— Records to use —
#####
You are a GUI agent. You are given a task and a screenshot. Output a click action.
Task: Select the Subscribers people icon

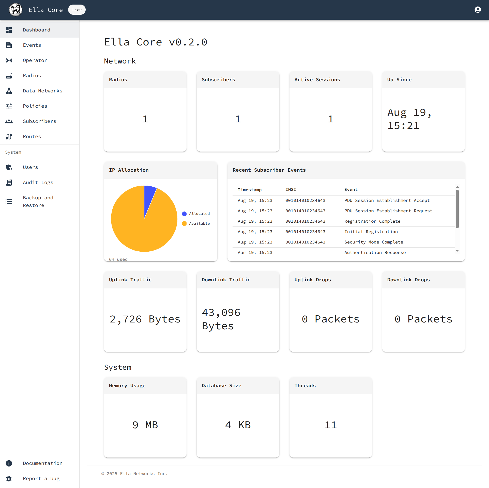(9, 121)
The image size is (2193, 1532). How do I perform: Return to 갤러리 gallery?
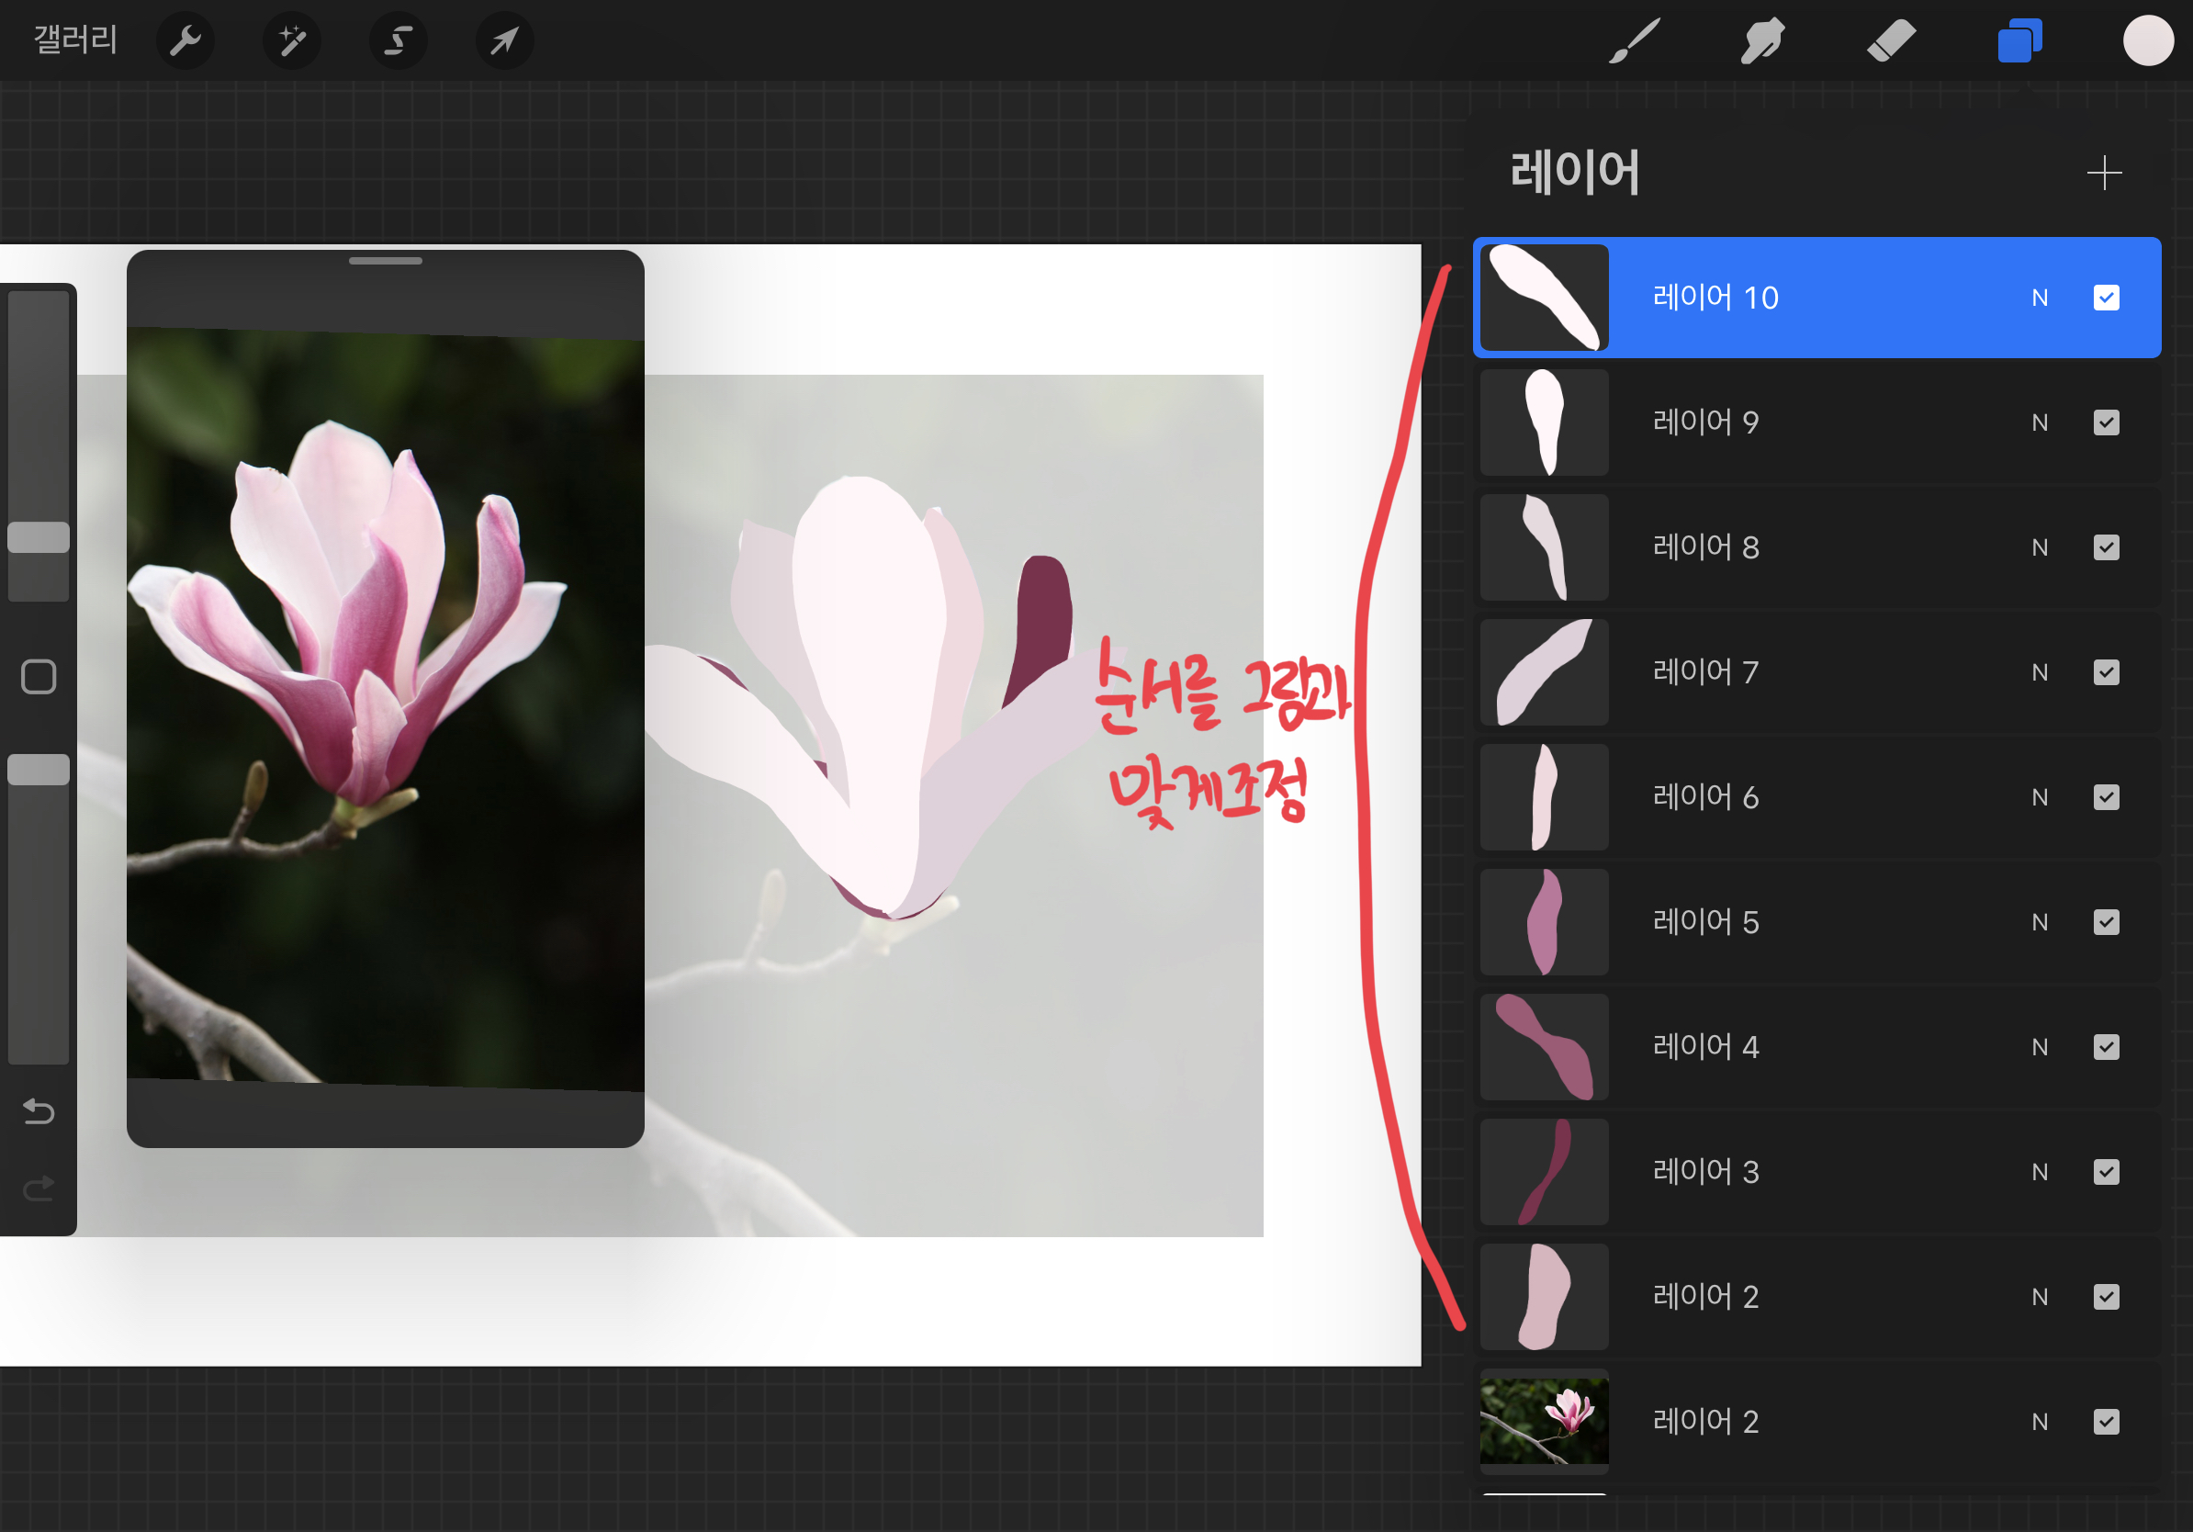75,40

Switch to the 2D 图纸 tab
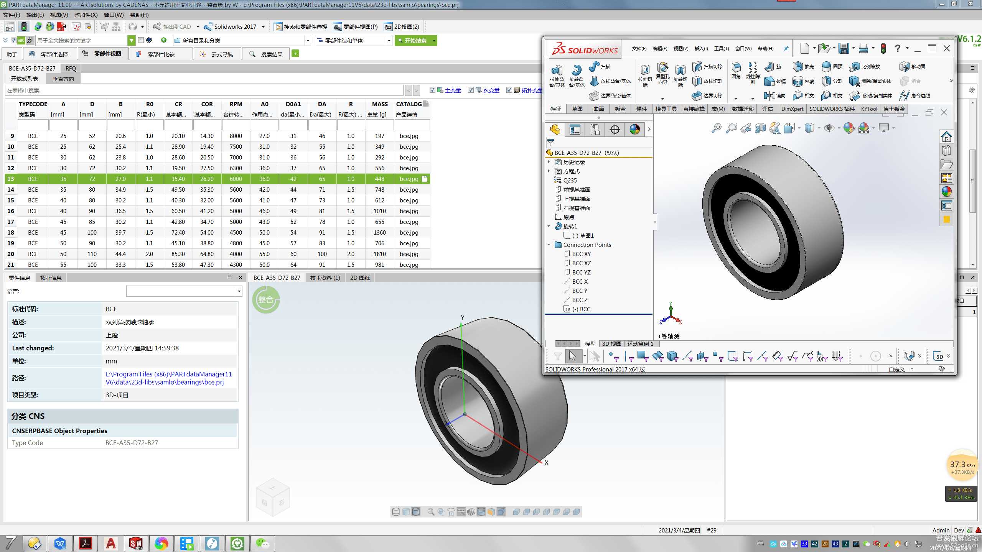pyautogui.click(x=359, y=278)
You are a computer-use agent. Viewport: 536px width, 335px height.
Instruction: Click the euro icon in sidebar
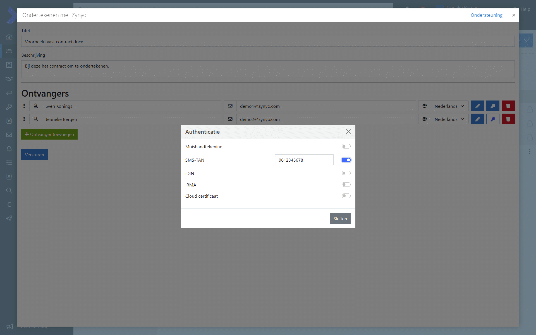click(9, 204)
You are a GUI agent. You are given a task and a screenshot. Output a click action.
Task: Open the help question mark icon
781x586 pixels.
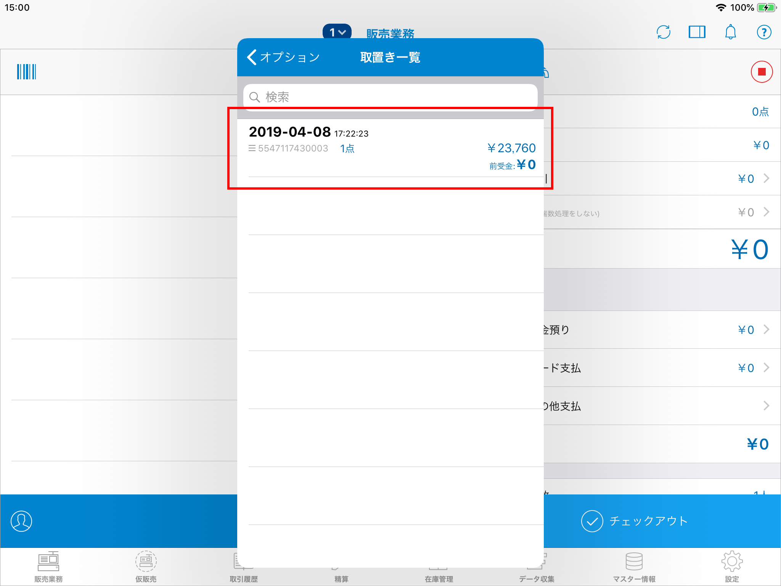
#####
In the data above, find the line with "You are a computer-use" and repeat it and every line after it through the end, exactly; leave the pictures out.

You are a computer-use agent. Viewport: 536px width, 335px height.
Instruction: Click the euro icon in sidebar
click(9, 204)
You are a GUI agent. You are given a task and a screenshot. Output a click action.
Task: Open the help question mark icon
781x586 pixels.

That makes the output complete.